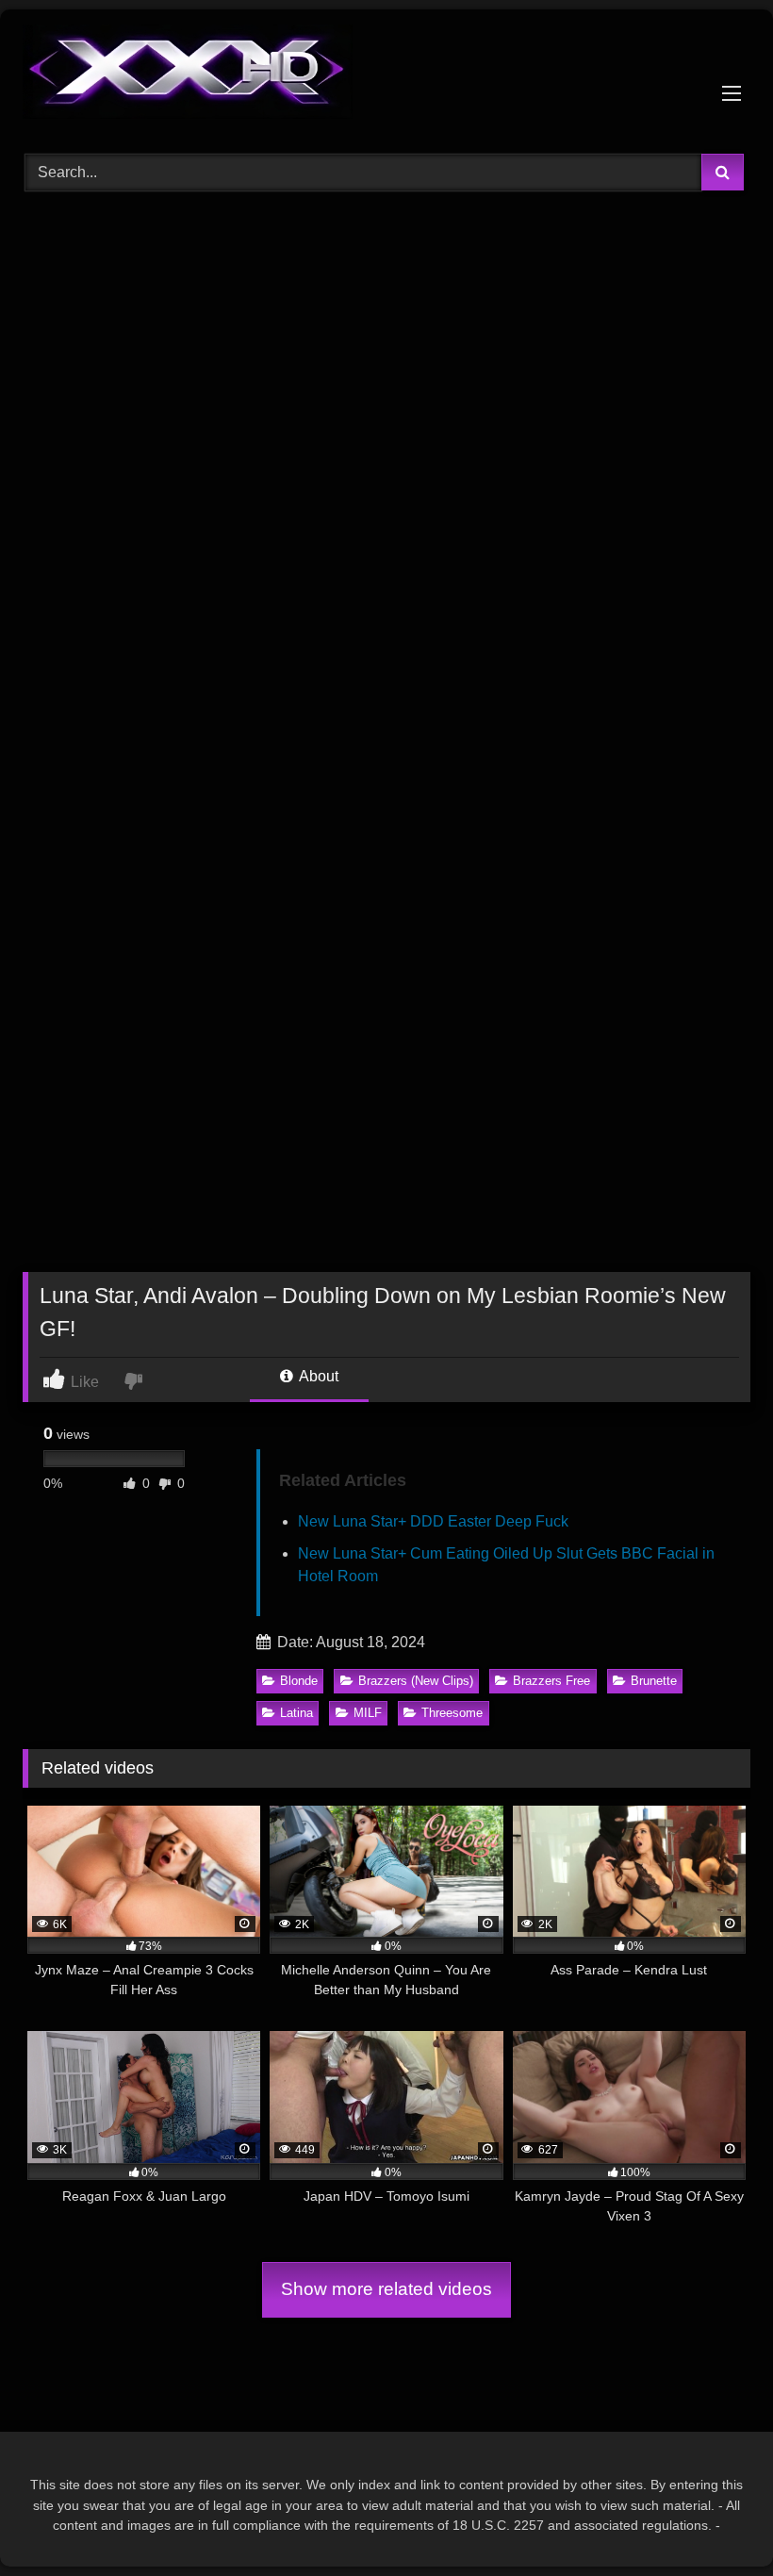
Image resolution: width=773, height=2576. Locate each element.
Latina (296, 1713)
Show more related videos (386, 2289)
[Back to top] (714, 2520)
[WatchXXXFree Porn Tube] (386, 75)
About (317, 1376)
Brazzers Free (551, 1681)
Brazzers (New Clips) (415, 1681)
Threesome (452, 1713)
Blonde (299, 1681)
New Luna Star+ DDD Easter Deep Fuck (433, 1521)
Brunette (654, 1681)
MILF (368, 1713)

__________

In the copy, each entry above must match exactly, and no picture may be carried over.

Task result:
Image resolution: width=773, height=2576. Locate each element.
Latina (296, 1713)
Show more related videos (386, 2289)
[Back to top] (714, 2520)
[WatchXXXFree Porn Tube] (386, 75)
About (317, 1376)
Brazzers Free (551, 1681)
Brazzers (New Clips) (415, 1681)
Threesome (452, 1713)
Blonde (299, 1681)
New Luna Star+ DDD Easter Deep Fuck (433, 1521)
Brunette (654, 1681)
MILF (368, 1713)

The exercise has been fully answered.